Die junge Dramatikerin Laura de Weck

und ihr Debüt «Lieblingsmenschen» in Basel und Mannheim
von stephan reuter

Es war einmal die Schweiz. Die Schweiz ist ein sehr kleines Land. Seine Medienherde grast zum größten Teil in Zürich, auf engstem Raume. Geheimtipps sprechen sich dort schnell herum, so schnell wie in olympischen Dörfern. So kam es, dass eine junge Frau in den wichtigen Wochenmagazinen beschrieben und gepriesen und zur prominenten Dramatikerin erklärt wurde, bevor auch nur eine Zeile von ihr je auf einer Bühne ausgesprochen war. Es war Anfang März und gut vier Wochen bis zur Uraufführung ihrer «Lieblingsmenschen». Die Frau trug einen edlen Namen, sie hieß Laura de Weck, war die Tochter eines Medien- und die Enkelin eines Bankenkönigs. Der Vater, Roger de Weck, leitete einst die Redaktion des Zürcher «Tages-Anzeigers», danach die «Zeit» im fernen Hamburg, bis es genug war mit dem Zeitungsstress. Fortan lebte er ein freieres Leben, nur hin und wieder ließ er sich im Schweizer Fernsehen ausstrahlen.
So eine Herkunft machte die Story um den märchenhaften Aufstieg der jungen Frau nur dringlicher: Alle mal herhören, Laura de Weck hat ein Stück geschrieben. Der Düggelin, der alte Schweizer Regiefuchs, hat es entdeckt und Talent gewittert. Jetzt inszeniert er’s in Basel, und ihr Dozent von der Zürcher Schauspielschule in Mannheim. Das muss ja ein Ereignis werden.
Wurde es auch. Und völlig zu Recht.

Auf dem Hamburger Teppich

Nur die Missgünstigsten werden der 26-jährigen Autorin heute noch den einflussreichen Vater als Karrierehelfer vorwerfen. Laura de Weck hat ein überzeugendes Debüt hingelegt. Punkt.

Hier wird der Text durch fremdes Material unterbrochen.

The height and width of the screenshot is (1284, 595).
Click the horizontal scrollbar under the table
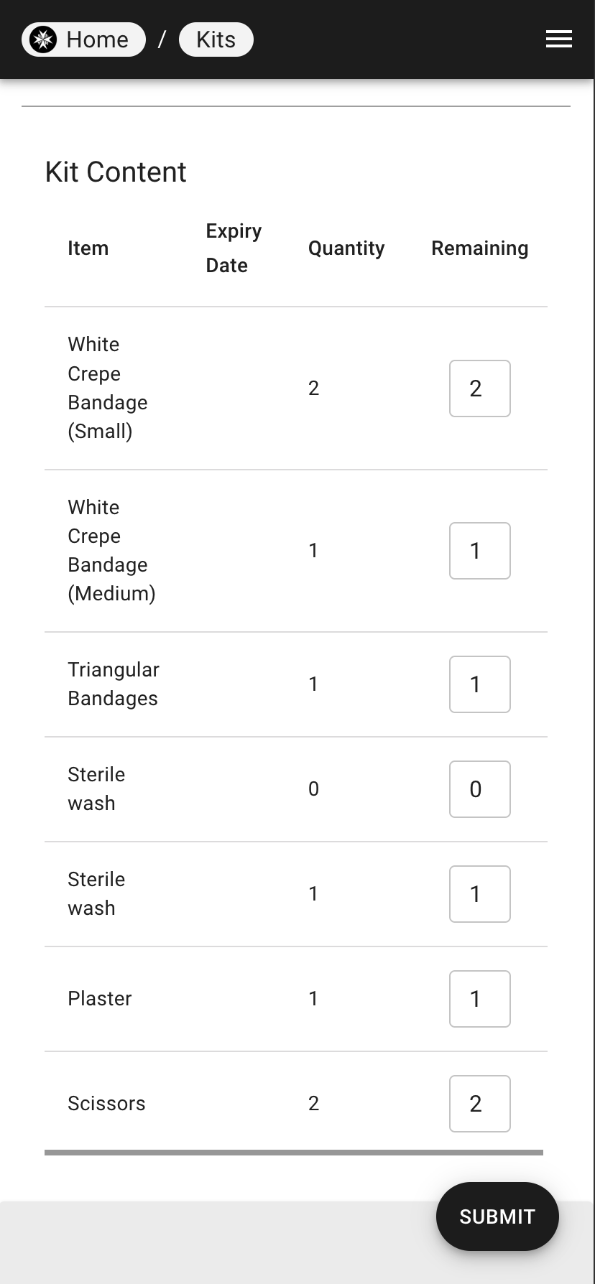coord(294,1153)
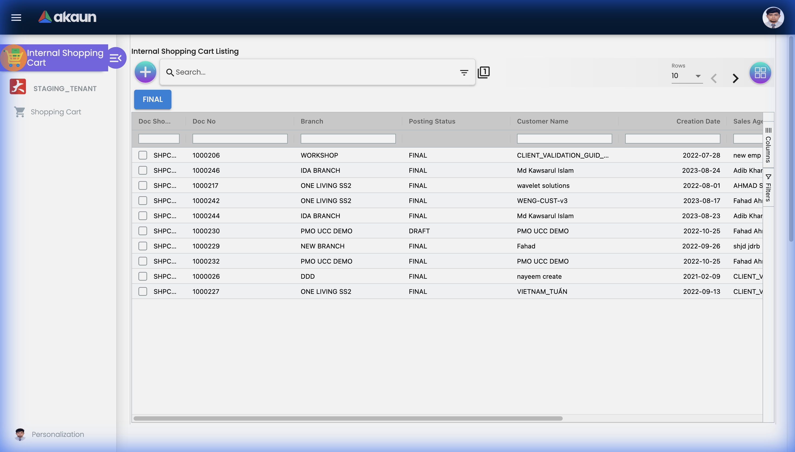Collapse the sidebar with the toggle icon
The height and width of the screenshot is (452, 795).
(116, 58)
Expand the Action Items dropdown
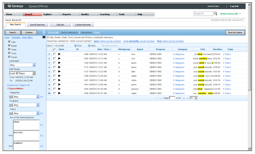Screen dimensions: 255x154 240,14
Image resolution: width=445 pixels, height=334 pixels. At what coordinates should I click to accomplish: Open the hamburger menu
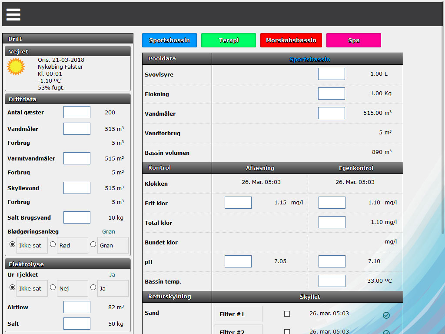(x=13, y=14)
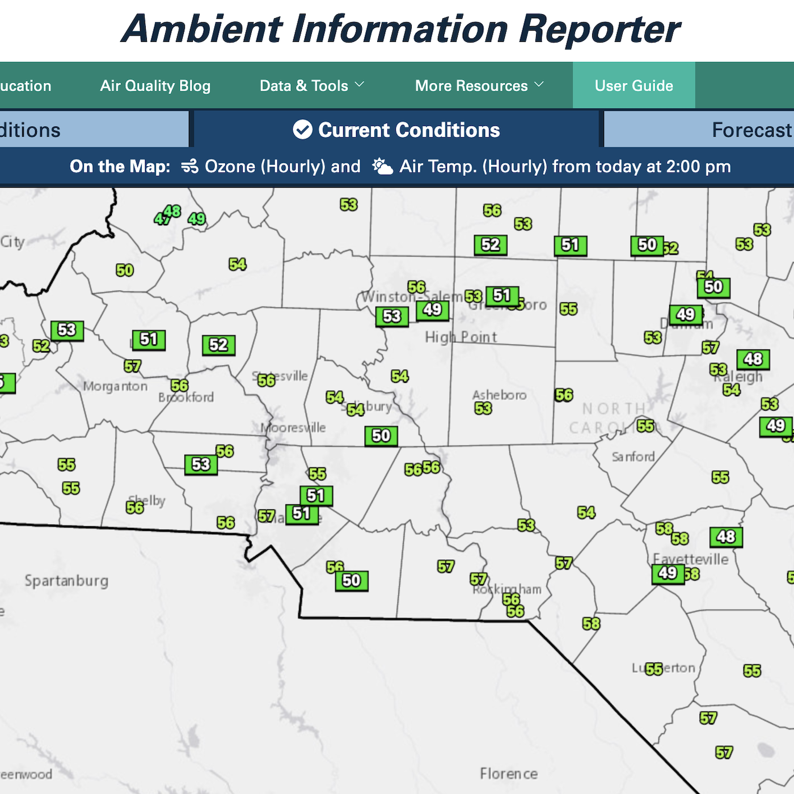Screen dimensions: 794x794
Task: Click the Education navigation link
Action: click(26, 86)
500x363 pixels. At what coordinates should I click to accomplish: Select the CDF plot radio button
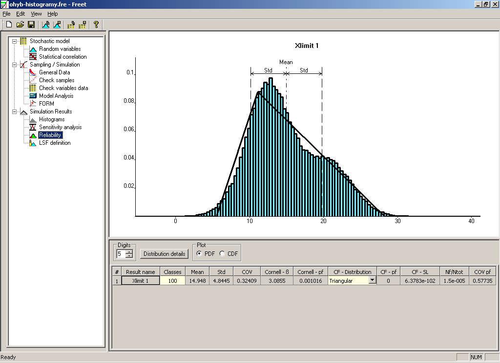(x=222, y=254)
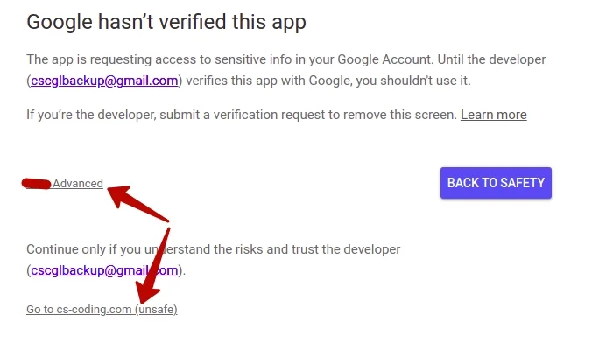Click the "If you're the developer" sentence

pos(242,115)
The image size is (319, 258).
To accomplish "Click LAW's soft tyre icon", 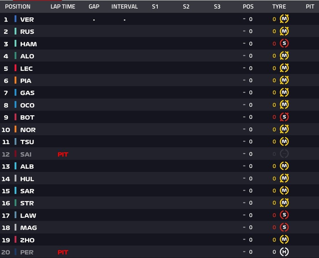I will point(284,215).
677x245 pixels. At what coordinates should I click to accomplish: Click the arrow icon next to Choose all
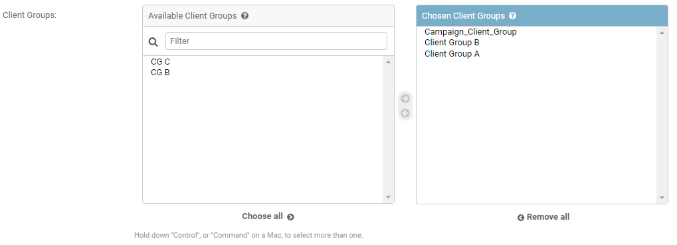tap(290, 217)

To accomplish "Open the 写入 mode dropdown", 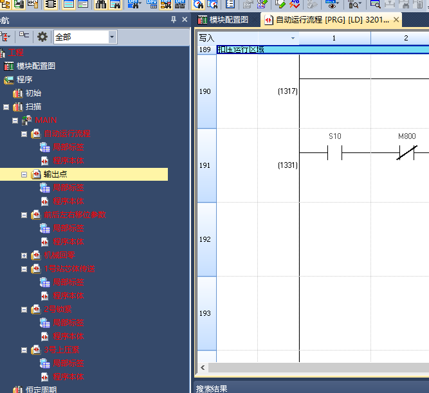I will (x=293, y=39).
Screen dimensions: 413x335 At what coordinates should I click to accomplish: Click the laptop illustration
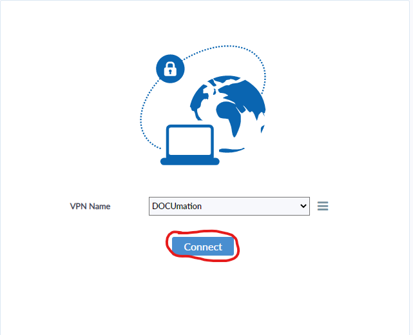point(190,145)
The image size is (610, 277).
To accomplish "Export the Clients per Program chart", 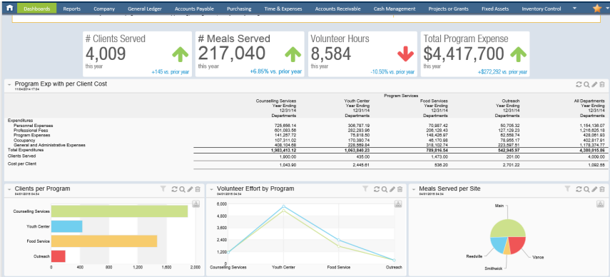I will pyautogui.click(x=195, y=204).
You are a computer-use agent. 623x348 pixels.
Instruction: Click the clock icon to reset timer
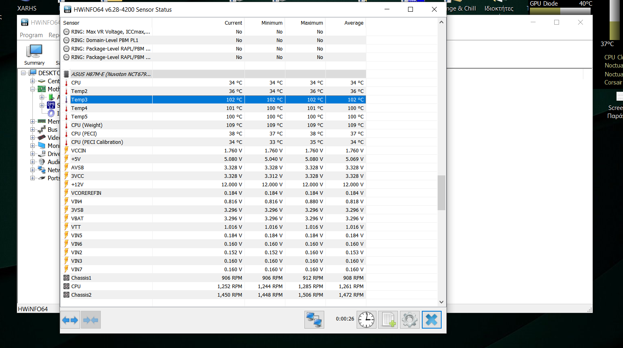click(x=366, y=320)
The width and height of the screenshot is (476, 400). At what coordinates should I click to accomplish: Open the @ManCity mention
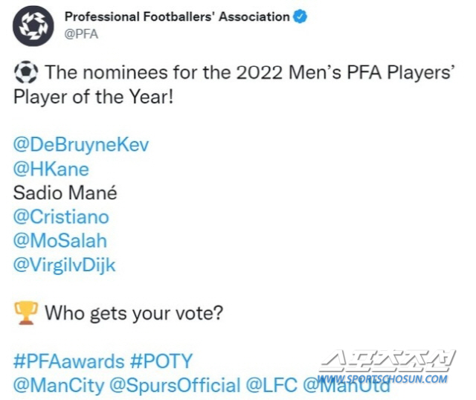click(x=59, y=385)

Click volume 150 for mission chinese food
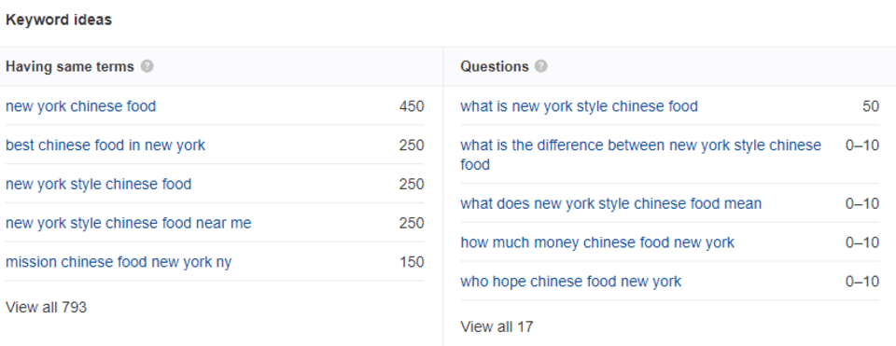[x=412, y=262]
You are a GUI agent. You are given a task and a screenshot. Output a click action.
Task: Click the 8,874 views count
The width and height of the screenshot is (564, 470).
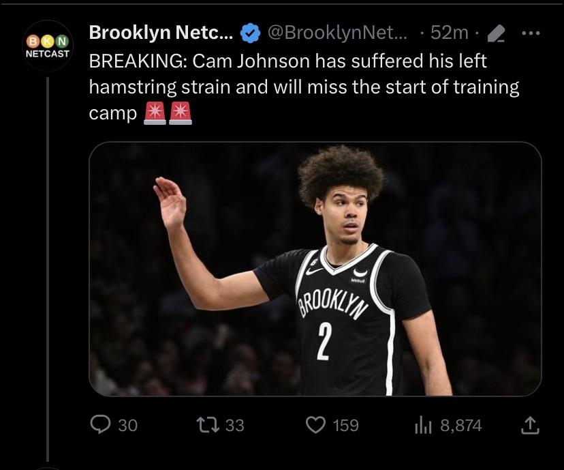[x=461, y=426]
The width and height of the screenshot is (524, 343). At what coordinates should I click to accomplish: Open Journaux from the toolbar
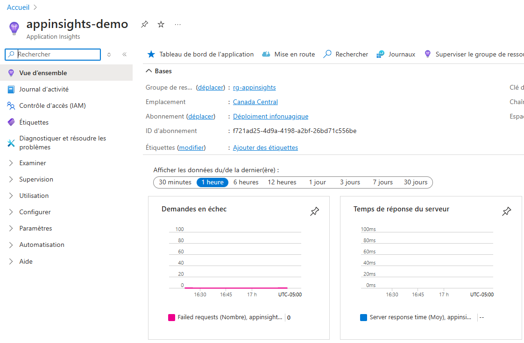[396, 54]
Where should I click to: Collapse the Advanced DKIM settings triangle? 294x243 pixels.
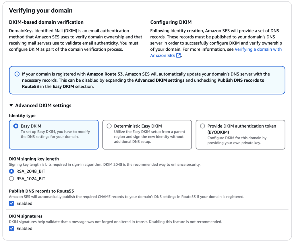coord(11,105)
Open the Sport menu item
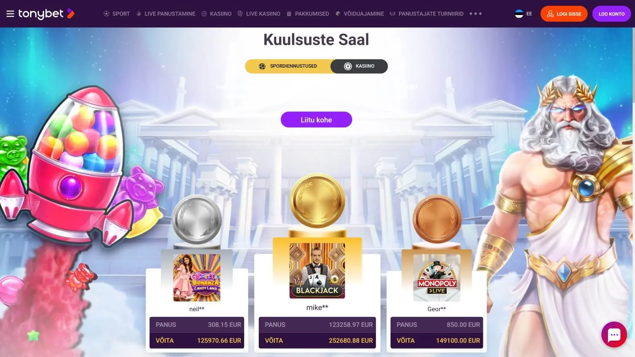The image size is (635, 357). (x=117, y=14)
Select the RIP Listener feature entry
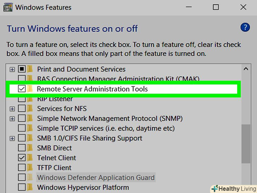The height and width of the screenshot is (193, 257). click(55, 99)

Ein zweites Stück ist fixfertig, trägt den Titel «SumSum», liest sich ebenso flott wie das erste, die Uraufführung wird nicht lange auf sich warten lassen. Nochmals Punkt.
Und nun sitzt sie in einer Basler Bar, zwanzig Minuten nach dem Schlussapplaus im Theater, wo sie im Rahmen einer Koproduktion gastiert, hat sich sicher beeilt und wirkt dennoch entspannt, verströmt eine liberale Wohlstandskinderstube, als sei sie eben ihrem eigenen Stück entsprungen und nicht dem Underdogdrama «Woyzeck». Bestellt Weißweinschorle. Ist einfach eine höfliche, fröhliche Frau, die das weite Feld Zukunft offen vor sich liegen sieht. Sie muss es nur betreten. Muss sich nicht mal mit dem Gedanken abplagen, ob ihr der Durchbruch auf Dauer eher mit dem Schreiben oder der Schauspielerei glücken wird. Sie will beides können. Die Schauspielausbildung an der Zürcher Theater-Hochschule hat sie letzten Sommer abgeschlossen. Danach sammelte sie erst mal Intendanten-Absagen, wie so viele ihres Alters. Ihre offenbar üblen Erfahrungen mit einem unwirschen Peter Zadek wurden in einigen Schweizer Blättern genüsslich kolportiert, obgleich sie am liebsten schweigt dazu. Von wegen, der Name hilft in die Steigbügel. Und sie gibt zu: «Ich bin im Moment, was mein Schreiben betrifft, selbstbewusster als beim Spielen.» Doch das liege am Medium, beeilt sie sich anzufügen. «Als Schauspielerin kann ich nicht von außen auf mich drauf gucken.»
Einstweilen packt sie Koffer. Kehrt zurück in die Stadt, die sie als Zwölfjährige ungern verlassen hat: nach Hamburg. Klaus Schumachers Junges Schauspielhaus nimmt sie ab kommender Saison unter Vertrag. Das bedeutet: Ochsentour. Mehrmals am Tag auf der Bühne stehen. Man kann es bequemer haben als Tochter aus ehrenwertem Hause. Doch Laura de Weck lebt auf dem Teppich: «Eine Anfängerin kann sich die Dinge meistens nicht aussuchen. Als ich gehört habe, dass ich das Vorsprechen habe, habe ich mich total gefreut.» Ihre Augen leuchten. Misstrauen zwecklos. Wirklich, sie kann es kaum erwarten, vor Kindern aufzutreten, ganz direkt zu spielen. «Wenn man Kinder langweilt, ist man chancenlos. Das ist eine Schule, wo ich durch will.» Nur, im Kindertheater alt werden, das wäre dann doch zu viel des Guten. Denn da warten ein paar Autoren, die sie unbedingt gespielt haben will: «Tschechow, Kleist und Shakespeare – das sind meine drei Götter.» Wen wundert’s. Das sind die mit den gestochen scharfen Dialogen. Und mit dem siebten Sinn für eine Pointe. Denn das Lachen, findet Laura de Weck, das ist Erkenntnis, das rettet vor der Traurigkeit. «Der Humor passiert mir beim Schreiben.» Als Clowns will sie ihre Figuren jedoch um keinen Preis verstanden wissen, zumindest nicht vom Typ Dummer August. Wenn schon, dann bitte traurige Clowns. Und dann sagt sie, urplötzlich: «Wenn wir den Humor nicht hätten, dann wäre es so bitter hier auf der Welt.»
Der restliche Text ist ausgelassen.